I reached Sundeck at around 8 PM. Arif bhai heard my bike’s thump & called me up while I was parking the bike outside. He gave a quick tour of the place. Apparently the dorm only had one occupant & it seemed like the entire place will have only 2 folks. I also noticed how big the house is. On ground floor, it is Arif bhai’s family that lives. They also have rooms on the terrace. On 3rd floor is the hostel. The property overlooks a nice park which is frequented by morning walkers. Overall, the location & property was fantastic.
After having bath & washing my clothes, I looked up for nearby places to eat on google map. Arif bhai had told me about a place but I was not sure of tracing my way to the place. Plus it was going to be curfew time soon. I saw this place called ‘Ghar Ka Khana’ with some very good rating & I decided to ride to it. The person there seemed to be in a hurry to close because of curfew but on telling him that I had come after reading reviews, was open to serving items from the menu. I asked for Thali & he agreed. The food turned out to be pretty good for Rs 150. I paid, thanked the guy & then rode back to the hostel. I was at the hostel at 10 PM.

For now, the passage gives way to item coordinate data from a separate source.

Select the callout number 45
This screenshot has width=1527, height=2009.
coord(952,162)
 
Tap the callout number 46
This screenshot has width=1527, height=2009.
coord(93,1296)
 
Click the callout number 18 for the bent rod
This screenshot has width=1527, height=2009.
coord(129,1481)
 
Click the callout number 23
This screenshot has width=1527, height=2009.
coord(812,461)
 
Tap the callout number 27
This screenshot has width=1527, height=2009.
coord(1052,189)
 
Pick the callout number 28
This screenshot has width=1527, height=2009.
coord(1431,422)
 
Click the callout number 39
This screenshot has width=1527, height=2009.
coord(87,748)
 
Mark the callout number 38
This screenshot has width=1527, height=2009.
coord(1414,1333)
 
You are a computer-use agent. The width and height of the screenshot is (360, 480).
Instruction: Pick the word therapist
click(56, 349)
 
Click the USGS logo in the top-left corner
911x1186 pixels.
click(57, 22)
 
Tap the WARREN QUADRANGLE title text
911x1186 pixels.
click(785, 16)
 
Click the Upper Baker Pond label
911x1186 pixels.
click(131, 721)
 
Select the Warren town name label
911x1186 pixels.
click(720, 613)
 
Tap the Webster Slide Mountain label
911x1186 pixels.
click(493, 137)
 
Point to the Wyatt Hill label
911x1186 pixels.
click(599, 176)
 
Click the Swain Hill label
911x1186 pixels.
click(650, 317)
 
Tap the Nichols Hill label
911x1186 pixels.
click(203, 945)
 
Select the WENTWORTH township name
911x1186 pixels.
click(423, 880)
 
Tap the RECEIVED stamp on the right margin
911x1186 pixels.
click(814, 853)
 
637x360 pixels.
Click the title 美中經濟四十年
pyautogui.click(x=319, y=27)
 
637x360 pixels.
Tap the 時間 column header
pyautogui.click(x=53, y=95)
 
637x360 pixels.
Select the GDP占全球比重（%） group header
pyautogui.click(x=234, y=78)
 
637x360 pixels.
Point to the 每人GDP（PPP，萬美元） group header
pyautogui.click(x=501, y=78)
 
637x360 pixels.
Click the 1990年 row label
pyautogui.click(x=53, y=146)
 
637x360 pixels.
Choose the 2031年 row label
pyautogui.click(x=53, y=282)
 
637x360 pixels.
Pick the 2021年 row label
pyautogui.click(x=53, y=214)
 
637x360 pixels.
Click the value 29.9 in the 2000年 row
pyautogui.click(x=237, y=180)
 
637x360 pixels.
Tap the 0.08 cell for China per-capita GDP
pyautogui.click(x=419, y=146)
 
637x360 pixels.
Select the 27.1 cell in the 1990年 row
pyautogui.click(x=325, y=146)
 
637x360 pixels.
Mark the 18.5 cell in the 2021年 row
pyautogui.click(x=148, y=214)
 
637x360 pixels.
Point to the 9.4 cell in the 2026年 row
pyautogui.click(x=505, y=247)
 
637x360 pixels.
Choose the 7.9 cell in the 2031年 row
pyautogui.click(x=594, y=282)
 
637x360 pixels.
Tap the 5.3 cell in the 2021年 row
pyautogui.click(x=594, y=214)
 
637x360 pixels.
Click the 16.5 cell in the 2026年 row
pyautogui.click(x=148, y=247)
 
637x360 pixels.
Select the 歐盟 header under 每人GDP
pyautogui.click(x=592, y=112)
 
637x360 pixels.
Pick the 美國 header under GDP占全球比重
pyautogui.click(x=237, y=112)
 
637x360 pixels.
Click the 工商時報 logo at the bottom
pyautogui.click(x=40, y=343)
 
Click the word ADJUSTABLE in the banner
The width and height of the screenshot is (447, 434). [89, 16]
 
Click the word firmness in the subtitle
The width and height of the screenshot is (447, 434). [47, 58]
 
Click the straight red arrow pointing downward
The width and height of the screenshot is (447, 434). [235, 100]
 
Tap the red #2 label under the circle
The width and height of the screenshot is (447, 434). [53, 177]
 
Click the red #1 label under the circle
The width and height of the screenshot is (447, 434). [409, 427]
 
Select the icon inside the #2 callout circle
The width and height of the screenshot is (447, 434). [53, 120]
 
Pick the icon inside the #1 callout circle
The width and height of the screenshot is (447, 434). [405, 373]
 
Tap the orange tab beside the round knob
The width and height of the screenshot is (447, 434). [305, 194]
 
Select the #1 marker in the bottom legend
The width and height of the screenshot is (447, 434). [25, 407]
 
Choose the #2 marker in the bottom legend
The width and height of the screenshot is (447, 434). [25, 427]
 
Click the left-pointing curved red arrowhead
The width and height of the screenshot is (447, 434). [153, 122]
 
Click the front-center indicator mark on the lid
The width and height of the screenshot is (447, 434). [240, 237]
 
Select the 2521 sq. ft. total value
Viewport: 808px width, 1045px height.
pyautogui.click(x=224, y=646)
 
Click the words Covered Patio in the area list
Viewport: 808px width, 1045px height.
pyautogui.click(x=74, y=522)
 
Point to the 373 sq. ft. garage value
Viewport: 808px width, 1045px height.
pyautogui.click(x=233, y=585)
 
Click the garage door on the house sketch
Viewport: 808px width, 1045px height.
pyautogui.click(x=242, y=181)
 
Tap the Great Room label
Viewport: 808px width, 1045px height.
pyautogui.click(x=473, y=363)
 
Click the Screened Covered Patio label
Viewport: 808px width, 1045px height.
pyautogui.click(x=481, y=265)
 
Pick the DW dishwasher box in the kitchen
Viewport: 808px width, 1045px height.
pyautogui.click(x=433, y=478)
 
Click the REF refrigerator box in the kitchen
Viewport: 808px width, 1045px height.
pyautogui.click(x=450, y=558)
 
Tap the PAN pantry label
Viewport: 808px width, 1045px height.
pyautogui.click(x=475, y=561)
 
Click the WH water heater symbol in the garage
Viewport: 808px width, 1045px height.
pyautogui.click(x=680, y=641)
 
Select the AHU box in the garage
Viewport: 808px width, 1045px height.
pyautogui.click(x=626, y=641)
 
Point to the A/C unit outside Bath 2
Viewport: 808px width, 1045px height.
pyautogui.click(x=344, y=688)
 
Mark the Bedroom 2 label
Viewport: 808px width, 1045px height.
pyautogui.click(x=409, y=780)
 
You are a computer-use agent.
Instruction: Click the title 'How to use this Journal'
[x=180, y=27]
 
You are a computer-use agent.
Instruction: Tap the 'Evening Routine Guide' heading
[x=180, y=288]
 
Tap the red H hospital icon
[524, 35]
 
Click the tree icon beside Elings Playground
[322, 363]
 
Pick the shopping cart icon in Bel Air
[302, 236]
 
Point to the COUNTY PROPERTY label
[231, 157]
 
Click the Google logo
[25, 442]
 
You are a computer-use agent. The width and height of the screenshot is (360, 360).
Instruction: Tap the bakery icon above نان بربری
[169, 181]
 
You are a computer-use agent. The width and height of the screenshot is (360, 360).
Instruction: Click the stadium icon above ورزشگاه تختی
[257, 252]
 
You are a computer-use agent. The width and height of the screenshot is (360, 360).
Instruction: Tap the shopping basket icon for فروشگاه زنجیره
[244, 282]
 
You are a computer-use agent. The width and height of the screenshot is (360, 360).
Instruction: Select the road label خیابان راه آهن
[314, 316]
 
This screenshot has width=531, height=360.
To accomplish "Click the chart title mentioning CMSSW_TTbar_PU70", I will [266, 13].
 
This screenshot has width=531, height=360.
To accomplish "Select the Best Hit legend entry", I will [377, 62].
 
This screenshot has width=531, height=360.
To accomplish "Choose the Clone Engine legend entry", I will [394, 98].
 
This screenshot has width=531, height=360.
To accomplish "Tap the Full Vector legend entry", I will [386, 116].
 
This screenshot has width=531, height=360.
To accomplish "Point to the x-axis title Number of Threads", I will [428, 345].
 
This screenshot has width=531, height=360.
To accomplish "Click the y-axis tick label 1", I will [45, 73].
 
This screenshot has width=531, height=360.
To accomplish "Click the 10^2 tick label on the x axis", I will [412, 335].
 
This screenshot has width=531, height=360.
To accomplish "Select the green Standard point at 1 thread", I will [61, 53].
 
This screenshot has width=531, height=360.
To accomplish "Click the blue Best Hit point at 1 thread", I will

Back at hostel, I decided to spend time writing blog post. Around the time, the other occupant of the dorm came in. I do not remember his name. He was a 24 year old guy from Rajasthan, was working in Mumbai but intending to relocate to Jaipur. While we were having conversation, Arif’s wife came in & objected on the wet clothes that I had hung on a makeshift arrangement & insisted on moving them to the chairs & other furnitures lying around. They seemed dusty & I asked if there is an alternate place. She seemed pretty insistent & dominating. I called Arif bhai & he came after some time. He seem to resonate what his wife said & said something like - if I knew you are going to wash clothes, I would have probably said no. I was pretty pissed by then but I realized it was my mistake of not checking with him upfront. On my insistence, he in a very take-this-and-get-lost tone decided to give his clothes rack stationed on a floor above. I decided to just silently take it, move my clothes to it & decided to go back to writing my post. I realized I was disturbed with the incidence & could not focus on writing. So I decided to sleep. I started to put my tent & then suddenly the thought of Arif bhai’s wife making a fuss about it, flashed my mind. But then I thought that I had already got an ok from him so it should be fine. Thankfully nothing happened & I slept in the tent by 12 AM. When I checked in at Sundeck, I found the vibe to be great & thought of spending one more day. But with the incidence, I was determined to leave the place first thing the next day. With the resolve, I retired to bed.